═════ Source text

Check TD's post here:

linky link

Cheers,

JS


----------



## tangent (4/11/05)

> I put down a 23L with 2x cans Coopers Stout, 500g brown sugar and both yeast sachets


did you boil the sugar 1st?
was the stout really dry or malty sweet?

sounds simple, might get my father to try a brew
he's feeding stout into my Grandma and she's 90+


----------



## Fingerlickin_B (6/11/05)

tangent said:


> did you boil the sugar 1st?
> was the stout really dry or malty sweet?



I dissolved the sugar in a litre of boiled water (in the fermenter), so I didn't really boil it so to speak.

Not particularly dry, but very bitter and exceptionally maltyit has a taste reminiscent of charcoal to it (yes, being a pyro, I have actually eaten charcoal, plus it is supposed to be a good substitute in low-fibre diets :lol: ). 

PZ.


----------



## Fingerlickin_B (11/12/05)

Plastic Man said:


> I've done it with the Coopers Canadian Blonde as a bit of an experiment and was really surprised at the results. Lovely honey colour and a nice level of bitterness. If you can score a couple of cans of that go for it.



I'm drinking the same right now.

Can't wait 'till the keg runs dry :unsure: 

My mates and family seem to like it, but I'm not so keen  

Not to say it isn't a bad drop, just not to my liking I suppose. 

Bitterness is way down compared to any of the other toucans I punch out (I like my beer BITTER...except for lagers) and it's severely lacking in body...but then again, it is a Canadian Bland :lol: 

PZ.


----------



## Fingerlickin_B (17/12/05)

Fingerlickin_B said:


> Just a little update on my August two can stout escapade...



I found some bottles this afternoon and popped them in the fridge. 

Drinking one right now. 

OMG this stuff is thick...I'm chewing it :lol: 

This beer is just getting better and better with age. I'll do it again with S-04 this time and toss it under the house for a good six months. 

No way I'd drink more than four in one session though  

PZ.


----------



## recharge (10/2/06)

I just put down a 2 can with coopers stout and bitter to 20L. Yeast is recultured from coopers best extra stout.
Xmas pressies from my inlaws.

Anyone else done this?

Cheers 
:beer: 
Richard


----------



## sinkas (25/4/06)

Out of by sheer inability to find time to brew I put down a double Canadian blonde, and chucked in a 1.5 litre of Hoegaarden Forbiddenfruit starter...tastes a little bland after 3 days, but I might let the temp come up tomorrow, to give me some fruityness..


----------



## petesbrew (18/5/06)

Fingerlickin_B said:


> I put down a 23L with 2x cans Coopers Stout, 500g brown sugar and both yeast sachets on Sunday.
> 
> Came home on monday at 3pm-ish to find foam literally spewing out of the airlock...and it didn't stop until well after midnight!
> 
> ...



I'll be trying this recipe tomorrow, but with a stout and a dark ale.
Looking forward to the results!


----------



## ads7 (1/6/06)

══════════
═════ Source excerpt

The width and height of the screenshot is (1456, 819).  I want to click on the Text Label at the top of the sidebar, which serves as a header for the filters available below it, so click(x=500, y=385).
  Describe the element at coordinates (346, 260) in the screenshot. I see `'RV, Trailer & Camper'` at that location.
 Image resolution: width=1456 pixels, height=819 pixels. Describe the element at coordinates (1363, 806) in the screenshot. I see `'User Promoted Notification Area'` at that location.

══════════

--- Requirement 1 ---
Quote the homebrewing thread from "No way I'd drink" to "from my inlaws.".
--- Requirement 2 ---
Write the next part of the homebrewing thread, picking up after its last line.
The material comes from a separate source unrelated to the brewing thread.

--- Task output 1 ---
No way I'd drink more than four in one session though  

PZ.


----------



## recharge (10/2/06)

I just put down a 2 can with coopers stout and bitter to 20L. Yeast is recultured from coopers best extra stout.
Xmas pressies from my inlaws.

--- Task output 2 ---
I just kegged a 2 can 

1can coopers pale
1can coopers draught
fermented 1 week
ccd 4 months
kegged last night


had a taste. not bad at all. very clear orange -red in colour. tolerable bitterness. good flavour. a bit stickier than your usual brew. I'll see how it goes when its ready to drink Tomorrow.

Woohoo i love my new keg setup.


----------



## devo (1/6/06)

I tried it once as an experiment while my AG set up was in bits/redesigning made. Used 2 cans of coppers real ale and then dry hopped. Turned out shit.

Happy to have my AG set up in full swing again.


----------



## Hashie (18/12/06)

Kick start an old topic.

I've just started all malt brewing, i.e., tin of Coopers + 1kg LDME, speciality grains etc.

Was thinking of doing a two can brew ( basically the same just liquid instead of dry malt) so searched the forum and found this thread.

After reading through all the posts, most people are saying to be careful with bitterness.

My question, if I boil the second can, say home brand lager or similar, will this neutralise the bitterness in the malt, or will it just neutralise the flavour and aromas from the hops?

Cheers


----------



## Simon W (18/12/06)

From memory of a similar thread on Grumpy's a few years ago(toucan brews?), it's the flavour and aroma that get driven out and the bitterness stays behind.
Maybe someone has found a solution since then?


----------



## chimera (18/12/06)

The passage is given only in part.